Published on December 24, 2022
Hormone Therapy for the Primary Prevention of Chronic Conditions in Postmenopausal Persons85 Citations • 3 Key Questions • 22 Extraction Forms
Project created on October 25, 2022
Last updated on November 01, 2022
Last updated on November 01, 2022
Objectives: Background: Hormone therapy plays an important role in the clinical management of menopausal symptoms. Because of an increased risk of harms, hormone therapy is currently not recommended for the primary prevention of chronic conditions.
Purpose: To update evidence on the effectiveness of hormone therapy in reducing risk of chronic conditions, its adverse effects, and differences among population subgroups for the U.S. Preventive Services Task Force.
Data Sources: We searched MEDLINE, the Cochrane Library, and Embase for English-language articles (through October 12, 2021). We conducted searches for unpublished literature by searching ClinicalTrials.gov, HSRProj, the World Health Organization’s International Clinical Trials Registry Platform, and NIH RePORTER. In addition, we reviewed reference lists of pertinent review articles and studies meeting our inclusion criteria. We conducted surveillance of the literature through June 1, 2022.
Study Selection: We dually reviewed the literature and included randomized, placebo-controlled trials and large controlled cohort studies that provided information on the primary prevention of chronic conditions with hormone therapy and reported health outcomes.
Data Extraction: We abstracted details about participants, study design, analysis, followup, and results; study quality and strength of evidence were rated using established criteria.
Data Synthesis: Twenty fair- or good-quality trials and three large controlled cohort studies met eligibility criteria. The Women’s Health Initiative was the largest study and most applicable to the target population.

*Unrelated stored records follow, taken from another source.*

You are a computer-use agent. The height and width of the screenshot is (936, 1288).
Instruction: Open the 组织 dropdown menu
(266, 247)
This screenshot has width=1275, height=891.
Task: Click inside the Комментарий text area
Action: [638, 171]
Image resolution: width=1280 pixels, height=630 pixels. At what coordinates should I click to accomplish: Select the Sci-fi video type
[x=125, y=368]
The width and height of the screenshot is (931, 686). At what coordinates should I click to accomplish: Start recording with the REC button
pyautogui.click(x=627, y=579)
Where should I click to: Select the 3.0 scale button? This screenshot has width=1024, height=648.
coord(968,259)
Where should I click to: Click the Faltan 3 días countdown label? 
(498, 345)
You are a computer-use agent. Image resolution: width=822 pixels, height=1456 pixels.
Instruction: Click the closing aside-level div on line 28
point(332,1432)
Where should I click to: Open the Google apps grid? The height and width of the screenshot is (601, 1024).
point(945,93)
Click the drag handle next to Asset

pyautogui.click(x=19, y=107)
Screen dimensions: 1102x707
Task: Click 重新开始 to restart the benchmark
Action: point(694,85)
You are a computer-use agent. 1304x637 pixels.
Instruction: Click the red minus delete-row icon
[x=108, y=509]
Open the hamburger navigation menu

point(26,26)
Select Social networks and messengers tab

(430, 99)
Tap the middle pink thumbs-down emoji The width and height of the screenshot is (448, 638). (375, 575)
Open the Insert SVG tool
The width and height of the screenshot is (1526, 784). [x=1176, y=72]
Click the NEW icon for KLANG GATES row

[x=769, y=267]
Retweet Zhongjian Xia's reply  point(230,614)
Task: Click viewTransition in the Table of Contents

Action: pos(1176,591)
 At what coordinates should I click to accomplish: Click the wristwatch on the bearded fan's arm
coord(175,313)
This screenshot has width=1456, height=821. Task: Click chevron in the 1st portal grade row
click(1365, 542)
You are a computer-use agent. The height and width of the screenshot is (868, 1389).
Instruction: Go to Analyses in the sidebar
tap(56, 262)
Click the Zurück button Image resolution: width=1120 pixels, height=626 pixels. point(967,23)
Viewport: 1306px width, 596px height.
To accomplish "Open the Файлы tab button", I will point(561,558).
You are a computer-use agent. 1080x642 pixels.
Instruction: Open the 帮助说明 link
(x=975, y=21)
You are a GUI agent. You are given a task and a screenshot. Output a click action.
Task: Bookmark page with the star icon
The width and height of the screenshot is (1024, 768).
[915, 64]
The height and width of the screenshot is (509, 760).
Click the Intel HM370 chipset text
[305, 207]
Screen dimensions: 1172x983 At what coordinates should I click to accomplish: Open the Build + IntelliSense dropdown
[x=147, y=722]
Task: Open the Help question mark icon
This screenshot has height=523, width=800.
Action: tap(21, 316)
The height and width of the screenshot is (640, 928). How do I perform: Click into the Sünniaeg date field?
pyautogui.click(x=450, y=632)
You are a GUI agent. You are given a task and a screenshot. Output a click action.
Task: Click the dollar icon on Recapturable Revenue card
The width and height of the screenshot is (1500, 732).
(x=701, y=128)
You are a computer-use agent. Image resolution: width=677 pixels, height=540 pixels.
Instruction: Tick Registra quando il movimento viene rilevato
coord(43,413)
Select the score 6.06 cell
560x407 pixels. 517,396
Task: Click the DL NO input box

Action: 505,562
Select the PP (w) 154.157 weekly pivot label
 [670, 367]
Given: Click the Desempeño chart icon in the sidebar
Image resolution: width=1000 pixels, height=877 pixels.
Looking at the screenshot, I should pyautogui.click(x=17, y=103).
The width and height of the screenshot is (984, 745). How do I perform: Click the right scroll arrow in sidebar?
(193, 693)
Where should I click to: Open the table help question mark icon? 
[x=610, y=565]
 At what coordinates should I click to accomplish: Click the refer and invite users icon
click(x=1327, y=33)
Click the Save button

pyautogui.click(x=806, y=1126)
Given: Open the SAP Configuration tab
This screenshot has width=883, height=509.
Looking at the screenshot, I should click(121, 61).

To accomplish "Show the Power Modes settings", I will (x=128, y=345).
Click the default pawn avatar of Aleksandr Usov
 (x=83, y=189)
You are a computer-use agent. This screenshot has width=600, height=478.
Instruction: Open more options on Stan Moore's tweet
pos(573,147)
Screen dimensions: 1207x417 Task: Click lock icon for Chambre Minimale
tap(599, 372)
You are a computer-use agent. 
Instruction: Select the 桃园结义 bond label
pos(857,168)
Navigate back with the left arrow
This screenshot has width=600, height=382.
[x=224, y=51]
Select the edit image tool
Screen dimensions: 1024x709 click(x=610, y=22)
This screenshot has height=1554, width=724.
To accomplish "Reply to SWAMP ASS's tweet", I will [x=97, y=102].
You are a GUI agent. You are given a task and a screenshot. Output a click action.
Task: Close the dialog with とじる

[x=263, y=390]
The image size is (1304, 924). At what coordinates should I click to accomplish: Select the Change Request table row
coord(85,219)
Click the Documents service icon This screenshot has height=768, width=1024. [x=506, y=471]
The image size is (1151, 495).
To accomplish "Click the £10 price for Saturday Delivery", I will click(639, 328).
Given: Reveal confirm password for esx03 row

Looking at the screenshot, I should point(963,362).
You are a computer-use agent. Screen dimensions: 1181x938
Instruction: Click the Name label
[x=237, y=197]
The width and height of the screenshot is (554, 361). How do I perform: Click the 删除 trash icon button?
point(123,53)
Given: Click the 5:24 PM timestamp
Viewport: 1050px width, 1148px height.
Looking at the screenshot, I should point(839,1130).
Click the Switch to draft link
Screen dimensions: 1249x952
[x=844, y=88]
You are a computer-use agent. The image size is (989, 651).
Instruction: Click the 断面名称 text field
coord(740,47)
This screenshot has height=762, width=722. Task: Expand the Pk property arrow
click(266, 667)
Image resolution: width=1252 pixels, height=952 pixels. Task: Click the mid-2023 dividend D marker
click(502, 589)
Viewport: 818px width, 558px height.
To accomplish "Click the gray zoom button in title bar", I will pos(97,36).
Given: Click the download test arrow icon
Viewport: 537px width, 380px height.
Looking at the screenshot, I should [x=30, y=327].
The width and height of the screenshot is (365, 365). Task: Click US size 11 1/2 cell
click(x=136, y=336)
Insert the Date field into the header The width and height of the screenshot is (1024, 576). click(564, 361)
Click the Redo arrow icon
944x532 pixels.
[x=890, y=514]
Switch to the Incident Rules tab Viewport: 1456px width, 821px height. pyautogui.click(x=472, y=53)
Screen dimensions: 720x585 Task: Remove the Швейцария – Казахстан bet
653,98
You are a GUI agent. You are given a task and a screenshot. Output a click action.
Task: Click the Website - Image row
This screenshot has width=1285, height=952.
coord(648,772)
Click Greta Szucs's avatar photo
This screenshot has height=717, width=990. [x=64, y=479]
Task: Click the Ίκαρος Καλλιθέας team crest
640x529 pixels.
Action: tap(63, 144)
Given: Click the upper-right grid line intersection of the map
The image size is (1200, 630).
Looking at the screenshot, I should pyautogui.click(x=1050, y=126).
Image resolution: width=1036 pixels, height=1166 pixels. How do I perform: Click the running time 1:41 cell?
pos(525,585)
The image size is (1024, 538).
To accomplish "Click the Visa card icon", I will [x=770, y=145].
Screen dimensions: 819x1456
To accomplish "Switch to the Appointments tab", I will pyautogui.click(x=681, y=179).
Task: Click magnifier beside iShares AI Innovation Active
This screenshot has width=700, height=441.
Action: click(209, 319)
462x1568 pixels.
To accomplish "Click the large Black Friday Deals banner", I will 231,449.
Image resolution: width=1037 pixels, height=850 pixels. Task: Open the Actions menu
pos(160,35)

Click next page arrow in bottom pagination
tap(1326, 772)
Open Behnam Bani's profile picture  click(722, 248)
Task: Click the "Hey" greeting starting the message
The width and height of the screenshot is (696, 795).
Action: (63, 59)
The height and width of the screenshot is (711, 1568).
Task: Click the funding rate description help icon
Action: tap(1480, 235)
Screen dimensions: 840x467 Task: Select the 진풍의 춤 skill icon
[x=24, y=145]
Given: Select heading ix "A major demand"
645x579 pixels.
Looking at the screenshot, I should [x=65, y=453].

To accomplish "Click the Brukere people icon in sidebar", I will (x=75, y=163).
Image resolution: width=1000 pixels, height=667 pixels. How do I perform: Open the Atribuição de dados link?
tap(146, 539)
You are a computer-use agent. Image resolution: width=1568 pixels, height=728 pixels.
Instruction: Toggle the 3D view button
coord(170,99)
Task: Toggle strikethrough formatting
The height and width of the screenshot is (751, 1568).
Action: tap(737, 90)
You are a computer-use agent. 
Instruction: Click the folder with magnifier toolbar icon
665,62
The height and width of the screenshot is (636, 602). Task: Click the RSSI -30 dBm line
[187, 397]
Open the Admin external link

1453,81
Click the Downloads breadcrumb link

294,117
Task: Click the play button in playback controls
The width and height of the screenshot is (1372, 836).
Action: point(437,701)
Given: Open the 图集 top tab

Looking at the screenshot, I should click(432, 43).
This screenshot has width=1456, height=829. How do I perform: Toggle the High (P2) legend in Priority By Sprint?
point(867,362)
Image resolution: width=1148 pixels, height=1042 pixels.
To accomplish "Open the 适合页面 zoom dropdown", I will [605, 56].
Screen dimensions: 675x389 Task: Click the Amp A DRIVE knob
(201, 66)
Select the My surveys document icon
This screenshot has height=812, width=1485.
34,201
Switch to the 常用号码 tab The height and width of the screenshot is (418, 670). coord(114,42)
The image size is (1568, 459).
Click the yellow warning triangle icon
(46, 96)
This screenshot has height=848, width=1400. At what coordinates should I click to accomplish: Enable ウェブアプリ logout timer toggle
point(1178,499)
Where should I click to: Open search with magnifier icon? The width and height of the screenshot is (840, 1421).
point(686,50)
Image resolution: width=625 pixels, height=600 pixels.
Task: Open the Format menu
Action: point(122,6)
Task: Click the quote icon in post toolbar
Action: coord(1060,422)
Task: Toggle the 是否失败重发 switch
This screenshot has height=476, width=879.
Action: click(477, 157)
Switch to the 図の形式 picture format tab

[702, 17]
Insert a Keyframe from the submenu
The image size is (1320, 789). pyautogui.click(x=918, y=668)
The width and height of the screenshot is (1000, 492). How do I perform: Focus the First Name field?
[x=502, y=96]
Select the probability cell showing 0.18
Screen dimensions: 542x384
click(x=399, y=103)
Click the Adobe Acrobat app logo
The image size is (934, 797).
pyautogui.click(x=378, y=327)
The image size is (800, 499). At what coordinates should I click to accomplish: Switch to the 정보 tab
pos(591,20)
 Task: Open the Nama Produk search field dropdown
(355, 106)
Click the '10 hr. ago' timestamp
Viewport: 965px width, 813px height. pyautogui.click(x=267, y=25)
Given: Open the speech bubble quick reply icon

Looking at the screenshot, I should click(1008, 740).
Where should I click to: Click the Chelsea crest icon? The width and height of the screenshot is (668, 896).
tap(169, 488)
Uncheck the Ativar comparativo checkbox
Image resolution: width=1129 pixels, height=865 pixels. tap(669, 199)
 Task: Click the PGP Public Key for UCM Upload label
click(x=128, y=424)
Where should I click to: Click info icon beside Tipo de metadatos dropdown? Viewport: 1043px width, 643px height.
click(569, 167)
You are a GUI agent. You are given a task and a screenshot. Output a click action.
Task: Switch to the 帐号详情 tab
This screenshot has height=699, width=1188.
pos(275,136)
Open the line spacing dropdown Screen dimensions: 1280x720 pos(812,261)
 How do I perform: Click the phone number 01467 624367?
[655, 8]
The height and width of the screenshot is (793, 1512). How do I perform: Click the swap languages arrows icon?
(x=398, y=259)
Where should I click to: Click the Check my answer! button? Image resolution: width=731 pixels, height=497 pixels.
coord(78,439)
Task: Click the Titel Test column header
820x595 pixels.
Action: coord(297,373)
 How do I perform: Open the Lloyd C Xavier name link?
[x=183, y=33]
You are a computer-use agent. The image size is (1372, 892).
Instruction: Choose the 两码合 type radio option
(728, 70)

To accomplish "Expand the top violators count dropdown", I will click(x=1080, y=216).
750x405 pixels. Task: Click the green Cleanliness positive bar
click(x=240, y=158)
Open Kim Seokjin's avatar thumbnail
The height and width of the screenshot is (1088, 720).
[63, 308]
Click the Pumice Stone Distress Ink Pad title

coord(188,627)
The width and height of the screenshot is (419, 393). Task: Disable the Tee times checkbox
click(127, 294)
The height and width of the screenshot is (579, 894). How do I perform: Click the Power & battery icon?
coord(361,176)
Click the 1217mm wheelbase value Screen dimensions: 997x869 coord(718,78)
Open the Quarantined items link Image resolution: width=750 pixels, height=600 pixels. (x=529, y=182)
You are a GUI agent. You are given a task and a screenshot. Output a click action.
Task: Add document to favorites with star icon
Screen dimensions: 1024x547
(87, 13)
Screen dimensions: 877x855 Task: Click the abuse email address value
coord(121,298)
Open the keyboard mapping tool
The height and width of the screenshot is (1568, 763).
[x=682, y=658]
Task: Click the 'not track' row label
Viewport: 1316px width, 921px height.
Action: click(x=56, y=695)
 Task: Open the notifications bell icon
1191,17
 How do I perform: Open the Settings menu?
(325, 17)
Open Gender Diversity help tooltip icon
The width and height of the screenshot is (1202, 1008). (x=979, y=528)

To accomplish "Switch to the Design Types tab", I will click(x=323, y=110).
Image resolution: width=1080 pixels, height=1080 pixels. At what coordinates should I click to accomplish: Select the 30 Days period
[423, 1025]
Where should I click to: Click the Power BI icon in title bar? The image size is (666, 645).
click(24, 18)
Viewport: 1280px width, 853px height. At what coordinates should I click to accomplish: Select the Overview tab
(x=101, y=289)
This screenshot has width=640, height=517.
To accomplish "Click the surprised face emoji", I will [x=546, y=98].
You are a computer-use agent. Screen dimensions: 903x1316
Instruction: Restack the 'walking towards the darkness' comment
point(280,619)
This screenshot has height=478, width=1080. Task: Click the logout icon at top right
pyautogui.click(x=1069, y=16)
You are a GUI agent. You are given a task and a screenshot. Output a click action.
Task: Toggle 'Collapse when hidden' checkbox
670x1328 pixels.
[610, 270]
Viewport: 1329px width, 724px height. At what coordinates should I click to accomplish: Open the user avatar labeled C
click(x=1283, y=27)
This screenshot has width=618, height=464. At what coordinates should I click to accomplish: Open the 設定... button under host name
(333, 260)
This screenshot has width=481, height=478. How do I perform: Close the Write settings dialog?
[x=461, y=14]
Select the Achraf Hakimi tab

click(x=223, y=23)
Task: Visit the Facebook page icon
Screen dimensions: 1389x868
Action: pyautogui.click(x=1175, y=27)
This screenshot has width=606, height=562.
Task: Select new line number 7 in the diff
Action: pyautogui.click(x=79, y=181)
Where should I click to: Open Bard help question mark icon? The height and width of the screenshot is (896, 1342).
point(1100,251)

Results of our review indicate differences in the risk-benefit profile between treatment formulations. Women using estrogen only had statistically significantly lower risk (per 10,000 women over 6.8 to 7.2 years) of diabetes (134 fewer cases) and fractures (388 fewer cases) than women taking placebo. However, risk (per 10,000 women over 5.4 to 7.1 years) was statistically significantly increased for gallbladder disease (377 more cases), stroke (79 more cases), and venous thromboembolism (77 more cases).
Women using estrogen plus progestin therapy experienced statistically significantly lower risk (per 10,000 women over 5.0 to 5.6 years) for colorectal cancer (34 fewer cases), diabetes (78 fewer cases), and fractures (230 fewer cases) than women taking placebo. Risk (per 10,000 women over 4 to 5.6 years) of invasive breast cancer (51 more cases), probable dementia (88 more cases), gallbladder disease (260 more cases), stroke (52 more cases), and venous thromboembolism (120 more cases) was statistically significantly increased compared with women taking placebo. The risk of urinary incontinence (562 more cases per 10,000 women) was increased during a followup of 1 year.
Meta-analyses rendered no statistically significant differences in all-cause mortality between women receiving hormone therapy and those receiving placebo (over 2 to 7.2 years for estrogen-only therapy and over 3.2 to 5.6 years for estrogen plus progestin therapy).
Limitations: Few trials or subgroup analyses were powered for prevention outcomes. No comparative evidence on type, dose, and mode of delivery of hormone therapy is available. The applicability of results to younger women who initiate hormone therapy to manage menopausal symptoms and to women of non-White ethnic backgrounds might be limited.
Conclusions: Women undergoing hormone therapy for the primary prevention of chronic conditions experience some beneficial effects but also an increased risk of harms.